Lucee 5.3.5.92 Java Non-Heap Memory Steadily Increases

instantestore · April 29, 2020, 2:53am

My installation of Lucee seems to have a steadily increasing Java non-heap. Although that’s expected, it increases all the way up to 100% over a span of 12-18 hours. The Java heap space is fine, normally hovering anywhere from 40-60%.

My settings to Java are as below.

-server -Xms6144m -Xmx6144m -Xss2048k -Djava.awt.headless=true -Djava.util.logging.manager=org.apache.juli.ClassLoaderLogManager -Duser.timezone=America/New_York -verbose:gc -XX:+PrintGCDetails -XX:+PrintGCTimeStamps -Dfile.encoding=UTF-8

The machine has 32GB of RAM. “top” shows the “java” process is using around 7GB of RAM.
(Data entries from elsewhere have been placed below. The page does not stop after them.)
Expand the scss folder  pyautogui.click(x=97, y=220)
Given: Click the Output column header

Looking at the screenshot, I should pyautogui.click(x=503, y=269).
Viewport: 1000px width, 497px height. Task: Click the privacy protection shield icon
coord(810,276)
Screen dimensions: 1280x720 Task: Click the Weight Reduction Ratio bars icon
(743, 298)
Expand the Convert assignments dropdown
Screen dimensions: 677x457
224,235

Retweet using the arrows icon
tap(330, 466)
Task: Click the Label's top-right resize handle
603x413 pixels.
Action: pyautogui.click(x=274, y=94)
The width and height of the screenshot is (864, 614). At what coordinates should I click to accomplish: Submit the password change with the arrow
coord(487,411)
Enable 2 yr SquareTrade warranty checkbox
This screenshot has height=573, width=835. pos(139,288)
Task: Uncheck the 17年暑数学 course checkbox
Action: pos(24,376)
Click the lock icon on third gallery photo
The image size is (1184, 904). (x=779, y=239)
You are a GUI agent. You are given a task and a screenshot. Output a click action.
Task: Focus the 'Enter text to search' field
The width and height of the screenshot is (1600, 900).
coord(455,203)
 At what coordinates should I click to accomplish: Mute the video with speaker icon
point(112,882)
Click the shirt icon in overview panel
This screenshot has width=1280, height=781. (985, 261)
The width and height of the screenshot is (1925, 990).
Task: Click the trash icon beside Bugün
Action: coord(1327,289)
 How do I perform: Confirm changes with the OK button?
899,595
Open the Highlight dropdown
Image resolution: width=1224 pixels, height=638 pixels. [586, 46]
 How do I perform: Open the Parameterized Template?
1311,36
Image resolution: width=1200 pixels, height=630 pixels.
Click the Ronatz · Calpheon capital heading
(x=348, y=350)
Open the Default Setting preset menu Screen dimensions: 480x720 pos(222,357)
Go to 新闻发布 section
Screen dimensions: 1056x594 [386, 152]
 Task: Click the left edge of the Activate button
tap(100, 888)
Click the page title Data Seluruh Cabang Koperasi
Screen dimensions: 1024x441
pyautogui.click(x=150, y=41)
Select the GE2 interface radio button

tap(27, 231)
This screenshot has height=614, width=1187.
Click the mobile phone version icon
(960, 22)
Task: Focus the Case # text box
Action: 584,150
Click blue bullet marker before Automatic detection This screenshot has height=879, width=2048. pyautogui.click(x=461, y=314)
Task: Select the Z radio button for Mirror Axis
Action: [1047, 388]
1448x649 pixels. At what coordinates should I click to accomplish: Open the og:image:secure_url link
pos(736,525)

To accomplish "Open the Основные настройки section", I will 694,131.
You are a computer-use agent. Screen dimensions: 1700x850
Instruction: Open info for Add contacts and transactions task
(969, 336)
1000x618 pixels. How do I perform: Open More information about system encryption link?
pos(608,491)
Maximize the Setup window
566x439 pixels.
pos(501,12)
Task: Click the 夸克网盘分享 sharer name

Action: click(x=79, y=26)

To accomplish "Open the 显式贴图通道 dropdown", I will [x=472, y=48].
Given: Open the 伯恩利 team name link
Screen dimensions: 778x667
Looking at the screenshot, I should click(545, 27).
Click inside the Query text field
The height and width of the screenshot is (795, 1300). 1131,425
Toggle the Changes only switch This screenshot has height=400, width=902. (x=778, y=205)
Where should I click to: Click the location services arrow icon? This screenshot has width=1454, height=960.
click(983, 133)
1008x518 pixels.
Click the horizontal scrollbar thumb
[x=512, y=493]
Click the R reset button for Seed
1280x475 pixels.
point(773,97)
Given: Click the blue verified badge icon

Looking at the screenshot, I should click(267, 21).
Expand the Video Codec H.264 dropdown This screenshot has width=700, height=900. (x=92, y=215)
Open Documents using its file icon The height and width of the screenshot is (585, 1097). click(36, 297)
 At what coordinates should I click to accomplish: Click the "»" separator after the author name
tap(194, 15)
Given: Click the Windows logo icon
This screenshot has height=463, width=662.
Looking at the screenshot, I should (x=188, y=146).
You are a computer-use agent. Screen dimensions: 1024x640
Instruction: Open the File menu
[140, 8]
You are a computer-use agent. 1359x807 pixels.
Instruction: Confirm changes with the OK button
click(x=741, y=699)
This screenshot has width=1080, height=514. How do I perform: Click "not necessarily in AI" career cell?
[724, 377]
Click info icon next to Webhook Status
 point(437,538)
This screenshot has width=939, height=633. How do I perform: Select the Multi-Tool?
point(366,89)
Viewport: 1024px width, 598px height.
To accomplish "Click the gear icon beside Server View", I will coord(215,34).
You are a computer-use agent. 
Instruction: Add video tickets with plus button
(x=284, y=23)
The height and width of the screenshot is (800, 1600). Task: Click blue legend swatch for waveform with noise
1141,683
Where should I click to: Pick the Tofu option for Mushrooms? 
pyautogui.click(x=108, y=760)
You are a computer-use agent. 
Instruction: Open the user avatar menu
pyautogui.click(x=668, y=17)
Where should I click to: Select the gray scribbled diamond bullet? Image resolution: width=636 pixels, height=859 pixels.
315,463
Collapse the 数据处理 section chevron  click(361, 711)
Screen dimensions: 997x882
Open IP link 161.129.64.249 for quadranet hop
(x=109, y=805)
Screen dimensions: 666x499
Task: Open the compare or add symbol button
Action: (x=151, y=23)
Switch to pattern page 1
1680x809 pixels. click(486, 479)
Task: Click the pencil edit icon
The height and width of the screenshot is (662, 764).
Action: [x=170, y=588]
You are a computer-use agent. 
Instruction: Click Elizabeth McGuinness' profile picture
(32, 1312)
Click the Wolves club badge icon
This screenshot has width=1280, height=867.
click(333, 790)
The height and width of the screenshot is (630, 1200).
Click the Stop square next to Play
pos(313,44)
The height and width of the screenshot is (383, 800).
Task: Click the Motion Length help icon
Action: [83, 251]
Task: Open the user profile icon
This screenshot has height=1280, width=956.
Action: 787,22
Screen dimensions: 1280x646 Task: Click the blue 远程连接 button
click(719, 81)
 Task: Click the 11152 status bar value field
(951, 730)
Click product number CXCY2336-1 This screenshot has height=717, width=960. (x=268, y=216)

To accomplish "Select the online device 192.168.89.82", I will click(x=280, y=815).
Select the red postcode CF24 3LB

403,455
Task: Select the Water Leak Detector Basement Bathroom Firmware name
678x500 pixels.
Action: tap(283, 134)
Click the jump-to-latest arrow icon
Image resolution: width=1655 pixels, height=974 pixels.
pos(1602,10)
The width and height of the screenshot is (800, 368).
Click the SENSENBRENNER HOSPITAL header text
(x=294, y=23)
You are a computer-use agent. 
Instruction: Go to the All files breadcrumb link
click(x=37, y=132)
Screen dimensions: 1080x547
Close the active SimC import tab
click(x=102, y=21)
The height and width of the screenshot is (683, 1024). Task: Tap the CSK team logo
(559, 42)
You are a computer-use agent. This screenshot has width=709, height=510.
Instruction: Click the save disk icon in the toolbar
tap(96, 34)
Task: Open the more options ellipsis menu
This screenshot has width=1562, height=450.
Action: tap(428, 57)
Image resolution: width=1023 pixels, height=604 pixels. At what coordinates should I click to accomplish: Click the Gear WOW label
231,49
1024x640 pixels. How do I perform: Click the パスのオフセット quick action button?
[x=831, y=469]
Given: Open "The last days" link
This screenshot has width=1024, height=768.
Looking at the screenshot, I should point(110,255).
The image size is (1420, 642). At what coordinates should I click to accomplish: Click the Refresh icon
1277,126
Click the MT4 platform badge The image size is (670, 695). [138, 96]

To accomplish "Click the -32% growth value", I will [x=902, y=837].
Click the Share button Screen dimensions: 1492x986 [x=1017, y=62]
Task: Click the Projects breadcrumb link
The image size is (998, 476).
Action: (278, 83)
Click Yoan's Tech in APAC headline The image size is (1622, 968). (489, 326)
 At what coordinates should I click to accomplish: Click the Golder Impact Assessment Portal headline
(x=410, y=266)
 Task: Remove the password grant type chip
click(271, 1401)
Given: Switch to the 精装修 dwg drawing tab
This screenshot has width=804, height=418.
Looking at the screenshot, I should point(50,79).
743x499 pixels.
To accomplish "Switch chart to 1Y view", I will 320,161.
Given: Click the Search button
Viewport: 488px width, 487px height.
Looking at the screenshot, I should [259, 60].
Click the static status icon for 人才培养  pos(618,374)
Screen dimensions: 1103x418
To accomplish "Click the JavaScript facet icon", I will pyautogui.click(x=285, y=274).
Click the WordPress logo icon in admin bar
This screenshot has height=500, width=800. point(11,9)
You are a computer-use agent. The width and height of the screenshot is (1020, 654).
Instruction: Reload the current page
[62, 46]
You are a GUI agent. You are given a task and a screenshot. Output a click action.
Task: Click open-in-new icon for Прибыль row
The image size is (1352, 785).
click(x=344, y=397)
Right now, I’m restarting Lucee every 24 hours or so to clear the non-heap space but I don’t think that’s something I should do, right? How would I troubleshoot what’s taking up all the non-heap space. Also, how can I find out the actual size of the non-heap space. I’m now getting the % from Lucee Admin Overview.

Charles Tang

Don’t forget to tell us about your stack!

OS: CentOS 7.7.1908
Java Version: 1.8.0_161
Tomcat Version: Apache Tomcat/9.0.31
Lucee Version: 5.3.5.92

carehart · April 29, 2020, 5:24pm

So when you refer to “non-heap”, do you mean you see that reported somewhere? Or do you just mean you see the java process get much higher than that 7g over time, and you know the max heap is 6g, so you are just referring to the differene as “non-heap”? Just curious.

As for what it could be, well, I note you don’t have a maxmetaspacesize jvm arg. It COULD be that which is rising, and while some tools could tell you WHAT its size is, you could also start by just adding a value like 1g (or 1000m, it doesn’t matter), -XX:MaxMetaspaceSize=1000m. At least then, if you found that the Java/lucee process no longer “kept creeping way beyond” several gb, you could infer that’s the “problem”. You will of course also start to see outofmemoryerror: metaspace errors.

The next question would then be WHY are you blowing out the metaspace. But let’s take things one step at a time.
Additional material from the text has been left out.